Venendo al caso italiano, purtroppo, spesso la generosità nell’invio di contingenti militari nell’ambito di operazioni multinazionali è servita a bilanciare e tentare di compensare la mancanza di progetti chiari in politica estera.
Le operazioni multinazionali (condotte sotto comando e controllo ONU, NATO o UE) sono, intendiamoci, quelle espressamente previste dal secondo comma dell’articolo 11 della Costituzione, ovvero quel comma che stranamente i pacifisti nostrani di norma dimenticano sempre di citare.
Al momento la situazione è ancora estremamente fluida, Israele si sta ancora ritirando, gli ostaggi stanno ancora marcire nei tunnel, ma il MAECI già ipotizza invio di militari italiani in quella zona.
Non è una novità (si ricordano al riguardo le prese di posizione del ministro della Difesa Martino, seccato per alcune promesse fatte forse a cuor leggero dal ministro degli esteri Ruggiero, durante il secondo governo Berlusconi).
Intendiamoci, chi scrive è un convinto assertore dell’importanza dello strumento militare nel contesto della politica estera e di sicurezza di una nazione.
Ovviamente, in primis deve esserci un contesto politico chiaro in cui siano ben definiti e condivisi (tra tutte le parti politiche) gli interessi nazionali in gioco e i rischi che si accetta di correre.
Speriamo che questo quadro si realizzi, ma i segnali non sembrano incoraggianti, con una opposizione parlamentare che pare tentare di utilizzare la politica estera come campo di guerriglia.
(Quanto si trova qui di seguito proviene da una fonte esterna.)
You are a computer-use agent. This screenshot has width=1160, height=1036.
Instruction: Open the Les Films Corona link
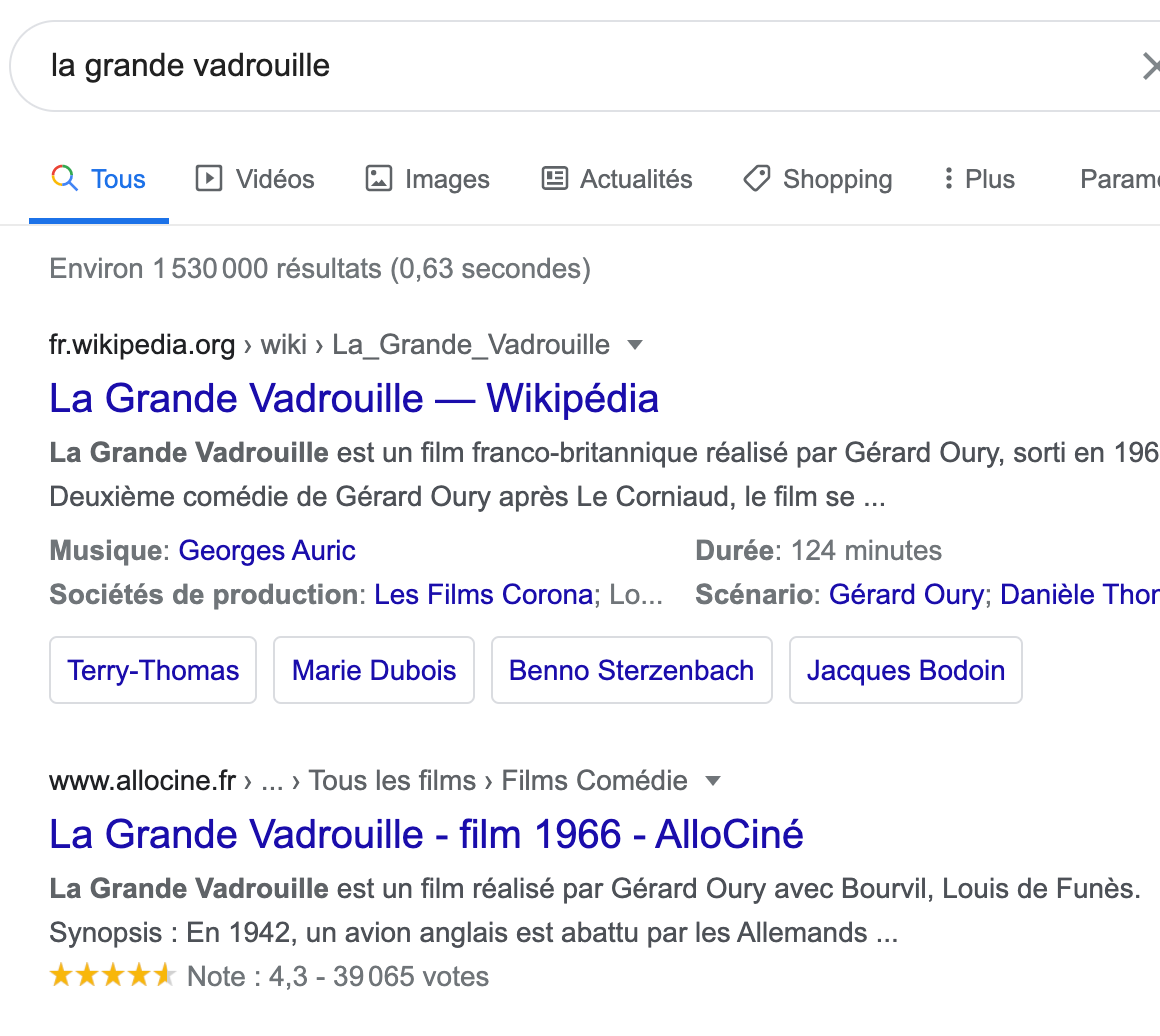(483, 594)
Prima di impegnarsi a inviare truppe sul terreno, dovrebbe essere ben chiaro il mandato internazionale che tali forze avranno e quale nazione/organizzazione internazionale eserciterà il comando sulle forze che rendiamo disponibili. Da ciò dipendono sia credibilità politica sia efficacia militare della missione e la sicurezza stessa dei nostri soldati.
In quest’ottica, ipotizzare una missione ONU potrebbe apparire azzardato. Infatti, politicamente l’ONU è risultato del tutto inefficace nel tentare di gestire sia la crisi mediorientale sia quella ucraina.
Anche senza riportare alla memoria gli insuccessi strepitosi dell’ONU quando ha tentato, soprattutto durante il segretariato generale di Boutous Boutrous Ghali, di confrontarsi con operazioni militari complesse (Somalia e Bosnia), occorre prendere dolorosamente atto che la principale missione ONU nella regione (UNIFIL) non pare godere della fiducia né degli USA di Trump (che ne ha imposto la chiusura il prossimo anno) né di Israele.
Inoltre, non si può non ricordare che difficilmente il Consiglio di Sicurezza (ove sulla questione Israele/Palestina le posizioni tra i membri permanenti sono particolarmente variegate e distanti) potrà partorire Risoluzioni prive di ambiguità per una eventuale forza di monitorizzazione. Ambiguità che, se consentono di conseguire sul momento l’accordo politico, si riflettono, nel tempo, sulla credibilità della missione militare e sulla stessa sicurezza dei suoi partecipanti.
Lasciando da parte le abituali ambizioni presenzialiste di NATO e UE, che già non riescono ad essere credibili nei confronti della ben più vicina crisi russo-ucraina, ove si voglia che la forza di monitorizzazione degli accordi sia politicamente e militarmente credibile, dovrà inevitabilmente essere basata su una coalizione di volenterosi a guida USA, con una larga presenza di paesi forti della regione che supportano l’accordo (Egitto, e monarchie sunnite) e che non siano percepiti come eccessivamente ostili da parte di Israele. Forza che per essere efficace, magari, dovrà operare anche senza l’esplicito mandato di una Risoluzione ONU.

Offrire contingenti militari senza che ne siano stati prima definiti chiaramente missione, compiti, dipendenze, limiti all’uso della forza, potrebbe consentire di far bella figura nelle interviste ai TG, ma non essere pagante alla lunga.